To address these critical gaps, physician-scientists and researchers at University of California, San Diego (“UCSD”), led by Professor William Mobley, are examining individuals younger than 60 years of age who have been diagnosed with the disease. Although presentation of AD under this age is relatively rare, studies of this phenomenon can powerfully inform research into genetic and environmental risk factors, as younger persons are hypothesized to have lesser chances to suffer from other coexisting health conditions that may also impact cognitive decline, therefore paving the way for a clearer investigation on exact pathology for all subtypes. Findings from such studies could revolutionize and advance ongoing breakthroughs in precision medicine – the field focusing on the ability to prevent disease or treat a patient based on his or her unique biological makeup and specific needs – in turn transforming the future of AD care for all patients, regardless of age.
UCSD’s effort integrates clinical care with leading-edge research at the Early-Onset Dementia Clinic (the “Clinic”) at UC San Diego Health, UCSD’s academic hospital. The Clinic, recently created to diagnose and compassionately care for patients with early-onset dementia, both fuels and draws upon research focusing on maximizing the medical community’s ability to understand, identify, prevent and treat AD, particularly with a precision approach. Patients visiting the clinic are thoroughly evaluated, with blood and skin cell samples collected to facilitate DNA analysis for genetic risk factors. In the Clinic’s state-of-the-art laboratory, the UCSD team can also transform skin cells into brain cell neurons, thereby providing an ethical, noninvasive medium for studying disease cause and trajectory. Areas of research focus include whether individual patients’ neurons show changes in measures of cellular function; how these changes could connect to each patient’s clinical and genetic data; and how computational approaches can help define change patterns and pinpoint whether they are characteristic of “typical” AD, or demonstrate unique genetic features. In addition, neurons present a highly individualized platform on which to test drugs that have the potential to reverse the disease.

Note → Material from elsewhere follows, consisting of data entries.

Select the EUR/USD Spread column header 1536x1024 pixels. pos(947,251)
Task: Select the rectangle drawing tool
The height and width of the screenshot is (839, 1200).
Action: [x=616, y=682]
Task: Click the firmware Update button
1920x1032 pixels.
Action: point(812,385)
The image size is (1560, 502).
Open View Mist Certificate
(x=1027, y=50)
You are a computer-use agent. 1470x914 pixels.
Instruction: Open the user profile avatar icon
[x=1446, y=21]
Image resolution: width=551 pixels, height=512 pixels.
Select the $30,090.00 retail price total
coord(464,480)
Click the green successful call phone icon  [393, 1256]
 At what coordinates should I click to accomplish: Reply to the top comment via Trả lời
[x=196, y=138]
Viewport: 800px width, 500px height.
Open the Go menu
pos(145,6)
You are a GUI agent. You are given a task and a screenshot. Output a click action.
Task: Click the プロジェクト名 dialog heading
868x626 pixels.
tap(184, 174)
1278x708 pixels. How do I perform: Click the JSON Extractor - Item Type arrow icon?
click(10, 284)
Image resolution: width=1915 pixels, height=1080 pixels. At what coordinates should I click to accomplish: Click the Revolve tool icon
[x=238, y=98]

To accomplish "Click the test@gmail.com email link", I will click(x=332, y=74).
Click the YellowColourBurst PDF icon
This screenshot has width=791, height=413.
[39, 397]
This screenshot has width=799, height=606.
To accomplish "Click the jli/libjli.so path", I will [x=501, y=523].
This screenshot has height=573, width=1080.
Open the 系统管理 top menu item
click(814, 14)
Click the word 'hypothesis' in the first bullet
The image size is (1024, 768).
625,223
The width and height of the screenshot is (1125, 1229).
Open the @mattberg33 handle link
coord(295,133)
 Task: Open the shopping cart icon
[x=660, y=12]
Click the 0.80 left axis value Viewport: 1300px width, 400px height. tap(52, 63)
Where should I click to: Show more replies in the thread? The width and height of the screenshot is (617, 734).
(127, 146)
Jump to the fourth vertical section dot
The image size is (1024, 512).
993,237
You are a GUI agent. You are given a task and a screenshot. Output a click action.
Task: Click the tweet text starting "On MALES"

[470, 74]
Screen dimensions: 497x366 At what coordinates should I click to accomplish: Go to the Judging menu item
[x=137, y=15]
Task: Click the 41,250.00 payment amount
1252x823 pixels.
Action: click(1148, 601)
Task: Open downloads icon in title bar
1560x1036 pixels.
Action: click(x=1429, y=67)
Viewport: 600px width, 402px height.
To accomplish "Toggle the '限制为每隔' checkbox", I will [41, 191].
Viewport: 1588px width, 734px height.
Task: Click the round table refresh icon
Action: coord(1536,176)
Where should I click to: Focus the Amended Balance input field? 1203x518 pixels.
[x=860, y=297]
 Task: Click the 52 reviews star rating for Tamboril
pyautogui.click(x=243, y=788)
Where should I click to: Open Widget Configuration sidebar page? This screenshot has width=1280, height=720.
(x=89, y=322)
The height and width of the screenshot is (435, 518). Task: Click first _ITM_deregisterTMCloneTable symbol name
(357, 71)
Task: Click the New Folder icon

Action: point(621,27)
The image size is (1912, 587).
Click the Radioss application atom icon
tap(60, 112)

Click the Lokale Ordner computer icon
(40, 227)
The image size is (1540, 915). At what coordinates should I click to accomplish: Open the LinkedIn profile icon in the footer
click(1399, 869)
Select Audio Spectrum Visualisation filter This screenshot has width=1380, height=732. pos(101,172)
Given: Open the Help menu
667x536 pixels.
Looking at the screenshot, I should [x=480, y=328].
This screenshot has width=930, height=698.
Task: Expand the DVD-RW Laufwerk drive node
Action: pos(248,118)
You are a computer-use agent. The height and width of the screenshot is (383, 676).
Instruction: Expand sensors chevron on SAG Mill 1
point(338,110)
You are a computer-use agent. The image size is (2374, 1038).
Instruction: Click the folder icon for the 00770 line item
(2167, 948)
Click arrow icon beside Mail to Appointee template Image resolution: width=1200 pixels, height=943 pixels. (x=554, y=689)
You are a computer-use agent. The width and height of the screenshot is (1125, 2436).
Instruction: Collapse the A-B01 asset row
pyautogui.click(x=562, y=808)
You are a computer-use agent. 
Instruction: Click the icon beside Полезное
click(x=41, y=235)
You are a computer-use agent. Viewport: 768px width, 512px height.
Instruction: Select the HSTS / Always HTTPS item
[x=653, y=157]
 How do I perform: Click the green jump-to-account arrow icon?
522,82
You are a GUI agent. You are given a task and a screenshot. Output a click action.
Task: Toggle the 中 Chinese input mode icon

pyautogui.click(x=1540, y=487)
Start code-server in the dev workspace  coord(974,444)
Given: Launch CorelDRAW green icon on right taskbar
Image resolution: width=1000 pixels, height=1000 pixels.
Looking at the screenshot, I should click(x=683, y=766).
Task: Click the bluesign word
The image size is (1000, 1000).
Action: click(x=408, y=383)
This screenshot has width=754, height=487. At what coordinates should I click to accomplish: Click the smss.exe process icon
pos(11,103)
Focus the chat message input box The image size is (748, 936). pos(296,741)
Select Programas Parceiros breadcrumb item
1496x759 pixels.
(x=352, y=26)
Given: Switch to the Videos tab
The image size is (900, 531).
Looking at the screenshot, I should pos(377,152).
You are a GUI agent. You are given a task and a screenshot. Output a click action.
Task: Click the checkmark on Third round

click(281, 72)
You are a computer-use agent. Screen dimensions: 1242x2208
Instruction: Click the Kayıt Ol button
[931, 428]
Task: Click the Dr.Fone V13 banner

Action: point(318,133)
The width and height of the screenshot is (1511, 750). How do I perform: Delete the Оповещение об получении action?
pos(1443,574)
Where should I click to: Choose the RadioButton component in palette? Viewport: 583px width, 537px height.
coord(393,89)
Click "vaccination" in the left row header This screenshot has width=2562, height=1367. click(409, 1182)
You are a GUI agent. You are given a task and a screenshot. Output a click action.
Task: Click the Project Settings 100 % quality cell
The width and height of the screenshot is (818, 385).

Ultimately, with the support of the Foundation, these investigations will build upon UCSD’s demonstrated capacity and leadership in AD research, and elucidate new possibilities for patients across the AD age spectrum. Through the team’s trailblazing interdisciplinary research, evidence-based precision care, a commitment to engaging patients and caregivers through both clinical and educational efforts, it is hoped that this work will advance ongoing efforts in medicine to move ever closer to creating a world free of this debilitating disease.